### What is needed
Collect all lines from the records below that include the word "will".

[Records drawn from a dataset]
··········

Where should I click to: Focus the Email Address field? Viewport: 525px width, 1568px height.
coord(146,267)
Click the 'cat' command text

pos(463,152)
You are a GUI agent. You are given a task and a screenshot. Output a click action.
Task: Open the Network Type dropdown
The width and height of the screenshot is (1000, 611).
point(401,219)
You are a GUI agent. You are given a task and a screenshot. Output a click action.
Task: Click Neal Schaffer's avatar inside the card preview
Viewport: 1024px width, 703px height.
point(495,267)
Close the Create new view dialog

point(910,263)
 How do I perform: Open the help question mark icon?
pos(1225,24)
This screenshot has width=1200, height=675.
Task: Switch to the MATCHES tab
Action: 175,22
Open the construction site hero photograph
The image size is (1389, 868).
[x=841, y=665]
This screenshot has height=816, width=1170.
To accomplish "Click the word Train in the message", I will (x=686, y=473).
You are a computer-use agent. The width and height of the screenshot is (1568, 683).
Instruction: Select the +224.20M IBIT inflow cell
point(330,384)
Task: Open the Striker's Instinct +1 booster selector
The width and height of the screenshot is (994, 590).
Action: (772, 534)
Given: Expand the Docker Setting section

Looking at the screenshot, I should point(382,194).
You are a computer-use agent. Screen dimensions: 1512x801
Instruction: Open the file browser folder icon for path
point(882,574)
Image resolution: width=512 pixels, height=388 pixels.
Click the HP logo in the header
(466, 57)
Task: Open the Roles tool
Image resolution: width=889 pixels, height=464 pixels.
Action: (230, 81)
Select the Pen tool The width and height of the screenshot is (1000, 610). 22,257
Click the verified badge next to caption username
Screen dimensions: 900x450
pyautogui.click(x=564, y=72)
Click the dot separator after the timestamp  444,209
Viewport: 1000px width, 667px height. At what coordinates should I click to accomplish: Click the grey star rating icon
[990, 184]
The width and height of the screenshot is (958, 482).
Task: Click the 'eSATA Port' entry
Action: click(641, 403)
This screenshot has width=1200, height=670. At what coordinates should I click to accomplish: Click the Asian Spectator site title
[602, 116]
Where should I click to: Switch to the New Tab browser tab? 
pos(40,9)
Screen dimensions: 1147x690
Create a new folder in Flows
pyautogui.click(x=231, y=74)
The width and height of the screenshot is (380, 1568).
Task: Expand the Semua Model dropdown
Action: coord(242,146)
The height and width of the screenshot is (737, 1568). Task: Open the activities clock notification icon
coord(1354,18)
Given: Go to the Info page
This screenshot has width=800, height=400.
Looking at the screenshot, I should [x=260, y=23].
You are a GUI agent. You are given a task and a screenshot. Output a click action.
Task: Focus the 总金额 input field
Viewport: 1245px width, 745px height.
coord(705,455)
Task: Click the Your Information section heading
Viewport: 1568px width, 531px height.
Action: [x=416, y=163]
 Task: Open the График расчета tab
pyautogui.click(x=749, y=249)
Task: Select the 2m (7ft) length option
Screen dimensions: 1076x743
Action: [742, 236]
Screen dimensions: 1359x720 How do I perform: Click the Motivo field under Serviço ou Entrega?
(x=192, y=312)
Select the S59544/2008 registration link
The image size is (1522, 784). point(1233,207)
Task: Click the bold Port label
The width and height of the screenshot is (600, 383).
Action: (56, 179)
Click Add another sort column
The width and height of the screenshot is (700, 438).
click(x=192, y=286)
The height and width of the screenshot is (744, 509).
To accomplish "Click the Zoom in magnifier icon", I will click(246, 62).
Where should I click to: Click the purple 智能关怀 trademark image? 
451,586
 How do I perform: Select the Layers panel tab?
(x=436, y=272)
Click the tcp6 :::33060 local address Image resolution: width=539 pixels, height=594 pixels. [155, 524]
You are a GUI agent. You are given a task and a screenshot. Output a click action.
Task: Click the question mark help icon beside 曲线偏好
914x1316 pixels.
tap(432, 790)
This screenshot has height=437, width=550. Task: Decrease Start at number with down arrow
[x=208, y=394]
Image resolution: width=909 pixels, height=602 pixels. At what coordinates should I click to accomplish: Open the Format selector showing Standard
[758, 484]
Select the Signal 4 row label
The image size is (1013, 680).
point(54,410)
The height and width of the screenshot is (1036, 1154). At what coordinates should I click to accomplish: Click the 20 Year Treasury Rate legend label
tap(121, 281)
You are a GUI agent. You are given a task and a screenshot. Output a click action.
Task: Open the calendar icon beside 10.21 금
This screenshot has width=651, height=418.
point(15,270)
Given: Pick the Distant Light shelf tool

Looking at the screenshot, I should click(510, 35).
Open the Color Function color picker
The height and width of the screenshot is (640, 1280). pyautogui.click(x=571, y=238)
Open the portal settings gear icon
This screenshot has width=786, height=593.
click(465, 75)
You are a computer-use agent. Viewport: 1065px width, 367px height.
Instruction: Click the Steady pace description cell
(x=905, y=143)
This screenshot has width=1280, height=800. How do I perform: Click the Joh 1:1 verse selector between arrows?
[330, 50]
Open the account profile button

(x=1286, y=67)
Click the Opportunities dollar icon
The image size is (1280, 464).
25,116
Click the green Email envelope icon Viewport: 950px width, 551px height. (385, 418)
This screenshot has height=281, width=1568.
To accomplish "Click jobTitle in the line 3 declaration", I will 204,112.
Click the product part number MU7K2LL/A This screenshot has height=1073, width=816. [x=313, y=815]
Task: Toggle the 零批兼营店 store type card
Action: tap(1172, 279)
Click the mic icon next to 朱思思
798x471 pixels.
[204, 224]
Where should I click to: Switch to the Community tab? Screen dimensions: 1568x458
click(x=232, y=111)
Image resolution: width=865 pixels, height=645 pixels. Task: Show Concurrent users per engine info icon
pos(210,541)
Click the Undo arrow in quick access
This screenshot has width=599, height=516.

··········

### Answer to this problem
To accomplish "Click the word Train in the message", I will (x=686, y=473).
To accomplish "Click the Zoom in magnifier icon", I will click(246, 62).
To accomplish "Click jobTitle in the line 3 declaration", I will 204,112.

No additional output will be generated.